The task
Return the lines beginning at the one that contains "Instruction: Click the" and running to the end of the records, exactly and with nothing else. Omit pictures.

Segment Start: Data to use

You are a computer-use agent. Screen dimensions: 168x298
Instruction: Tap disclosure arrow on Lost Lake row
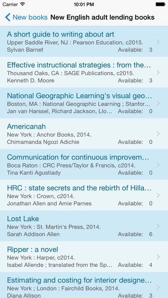(x=158, y=226)
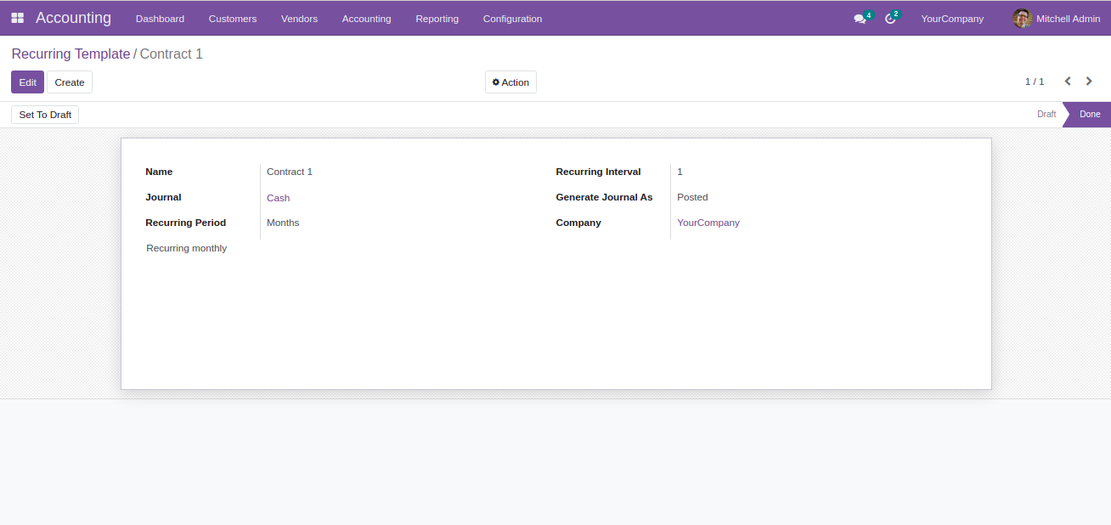Image resolution: width=1111 pixels, height=525 pixels.
Task: Open the apps grid home menu icon
Action: [17, 18]
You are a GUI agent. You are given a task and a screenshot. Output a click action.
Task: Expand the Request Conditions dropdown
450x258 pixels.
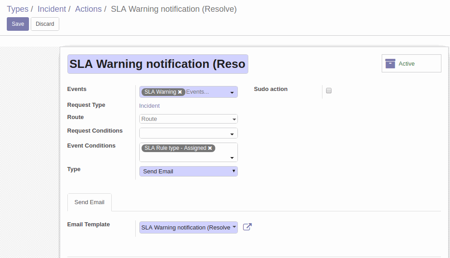(x=189, y=134)
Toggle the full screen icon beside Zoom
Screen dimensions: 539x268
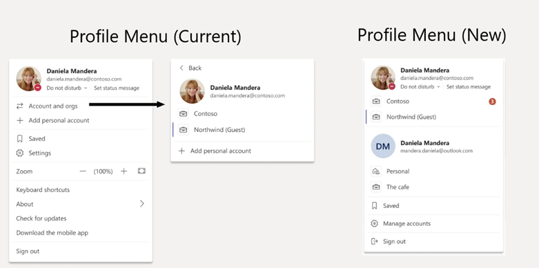tap(141, 171)
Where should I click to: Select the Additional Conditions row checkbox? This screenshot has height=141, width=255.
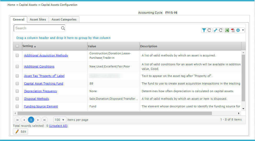point(17,66)
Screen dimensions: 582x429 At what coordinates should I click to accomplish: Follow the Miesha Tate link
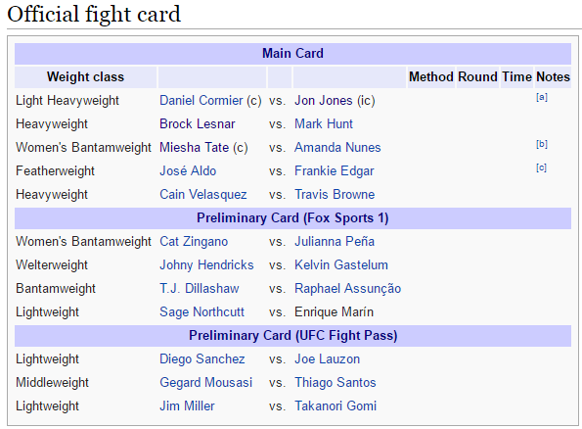tap(194, 147)
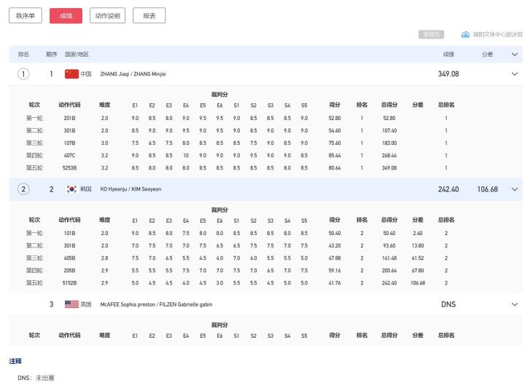Collapse the Korea team details chevron
This screenshot has height=385, width=525.
[515, 189]
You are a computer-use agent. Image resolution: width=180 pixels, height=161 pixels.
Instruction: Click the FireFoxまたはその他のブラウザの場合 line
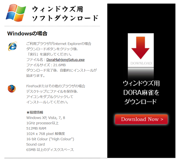pos(56,86)
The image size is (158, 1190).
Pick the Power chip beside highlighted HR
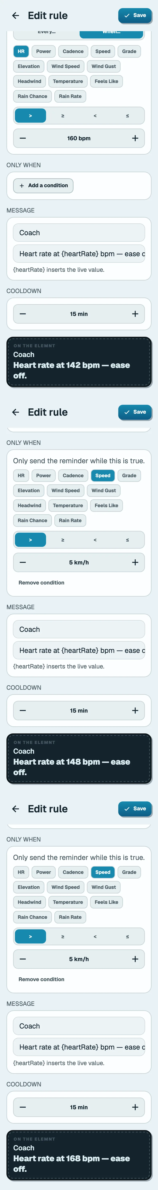tap(44, 51)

Segment End: Data to use

Exercise response
Instruction: Click the FireFoxまたはその他のブラウザの場合 line
pos(56,86)
The image size is (158, 1190).
Pick the Power chip beside highlighted HR
tap(44, 51)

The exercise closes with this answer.